Brief:
Every record shown here must be duplicated without change.

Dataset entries
==================================================

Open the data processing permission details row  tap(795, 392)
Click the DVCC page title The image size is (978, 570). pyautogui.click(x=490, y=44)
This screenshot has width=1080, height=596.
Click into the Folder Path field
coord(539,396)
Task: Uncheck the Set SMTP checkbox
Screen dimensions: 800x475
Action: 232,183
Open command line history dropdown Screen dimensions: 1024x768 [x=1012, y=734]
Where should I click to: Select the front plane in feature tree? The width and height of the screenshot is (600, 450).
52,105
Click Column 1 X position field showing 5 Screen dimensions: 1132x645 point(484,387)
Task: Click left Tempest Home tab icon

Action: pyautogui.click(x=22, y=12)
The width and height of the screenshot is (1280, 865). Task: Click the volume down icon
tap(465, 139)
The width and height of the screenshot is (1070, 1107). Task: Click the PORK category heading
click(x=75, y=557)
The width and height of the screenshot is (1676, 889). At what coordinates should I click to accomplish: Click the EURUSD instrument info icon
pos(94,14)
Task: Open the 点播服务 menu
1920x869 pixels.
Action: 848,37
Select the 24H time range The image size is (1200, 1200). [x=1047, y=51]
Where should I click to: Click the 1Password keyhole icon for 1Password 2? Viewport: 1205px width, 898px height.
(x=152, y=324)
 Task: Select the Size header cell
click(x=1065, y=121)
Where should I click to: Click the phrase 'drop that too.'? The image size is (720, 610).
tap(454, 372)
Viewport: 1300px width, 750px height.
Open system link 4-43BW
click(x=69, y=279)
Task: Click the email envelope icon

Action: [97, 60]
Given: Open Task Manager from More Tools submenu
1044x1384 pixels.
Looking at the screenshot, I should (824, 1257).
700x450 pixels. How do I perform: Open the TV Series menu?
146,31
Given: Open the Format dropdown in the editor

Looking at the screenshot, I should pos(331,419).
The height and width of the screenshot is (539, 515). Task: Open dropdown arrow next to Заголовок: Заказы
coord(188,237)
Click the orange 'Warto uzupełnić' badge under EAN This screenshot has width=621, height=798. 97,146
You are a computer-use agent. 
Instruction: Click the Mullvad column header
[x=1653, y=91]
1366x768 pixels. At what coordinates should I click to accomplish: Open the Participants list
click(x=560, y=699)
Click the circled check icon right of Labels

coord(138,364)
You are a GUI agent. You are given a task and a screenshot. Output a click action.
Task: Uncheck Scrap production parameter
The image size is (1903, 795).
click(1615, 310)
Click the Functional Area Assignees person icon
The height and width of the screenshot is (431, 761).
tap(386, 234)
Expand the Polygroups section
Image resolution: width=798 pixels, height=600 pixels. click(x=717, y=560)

==================================================

Output of the exercise:
Open the data processing permission details row  tap(795, 392)
Click the DVCC page title The image size is (978, 570). pyautogui.click(x=490, y=44)
This screenshot has width=1080, height=596.
Click into the Folder Path field
coord(539,396)
Task: Uncheck the Set SMTP checkbox
Screen dimensions: 800x475
Action: 232,183
Open command line history dropdown Screen dimensions: 1024x768 [x=1012, y=734]
Where should I click to: Select the front plane in feature tree? The width and height of the screenshot is (600, 450).
52,105
Click Column 1 X position field showing 5 Screen dimensions: 1132x645 point(484,387)
Task: Click left Tempest Home tab icon

Action: pyautogui.click(x=22, y=12)
The width and height of the screenshot is (1280, 865). Task: Click the volume down icon
tap(465, 139)
The width and height of the screenshot is (1070, 1107). Task: Click the PORK category heading
click(x=75, y=557)
The width and height of the screenshot is (1676, 889). At what coordinates should I click to accomplish: Click the EURUSD instrument info icon
pos(94,14)
Task: Open the 点播服务 menu
1920x869 pixels.
Action: 848,37
Select the 24H time range The image size is (1200, 1200). [x=1047, y=51]
Where should I click to: Click the 1Password keyhole icon for 1Password 2? Viewport: 1205px width, 898px height.
(x=152, y=324)
 Task: Select the Size header cell
click(x=1065, y=121)
Where should I click to: Click the phrase 'drop that too.'? The image size is (720, 610).
tap(454, 372)
Viewport: 1300px width, 750px height.
Open system link 4-43BW
click(x=69, y=279)
Task: Click the email envelope icon

Action: [97, 60]
Given: Open Task Manager from More Tools submenu
1044x1384 pixels.
Looking at the screenshot, I should (824, 1257).
700x450 pixels. How do I perform: Open the TV Series menu?
146,31
Given: Open the Format dropdown in the editor

Looking at the screenshot, I should pos(331,419).
The height and width of the screenshot is (539, 515). Task: Open dropdown arrow next to Заголовок: Заказы
coord(188,237)
Click the orange 'Warto uzupełnić' badge under EAN This screenshot has width=621, height=798. 97,146
You are a computer-use agent. 
Instruction: Click the Mullvad column header
[x=1653, y=91]
1366x768 pixels. At what coordinates should I click to accomplish: Open the Participants list
click(x=560, y=699)
Click the circled check icon right of Labels

coord(138,364)
You are a GUI agent. You are given a task and a screenshot. Output a click action.
Task: Uncheck Scrap production parameter
The image size is (1903, 795).
click(1615, 310)
Click the Functional Area Assignees person icon
The height and width of the screenshot is (431, 761).
tap(386, 234)
Expand the Polygroups section
Image resolution: width=798 pixels, height=600 pixels. click(x=717, y=560)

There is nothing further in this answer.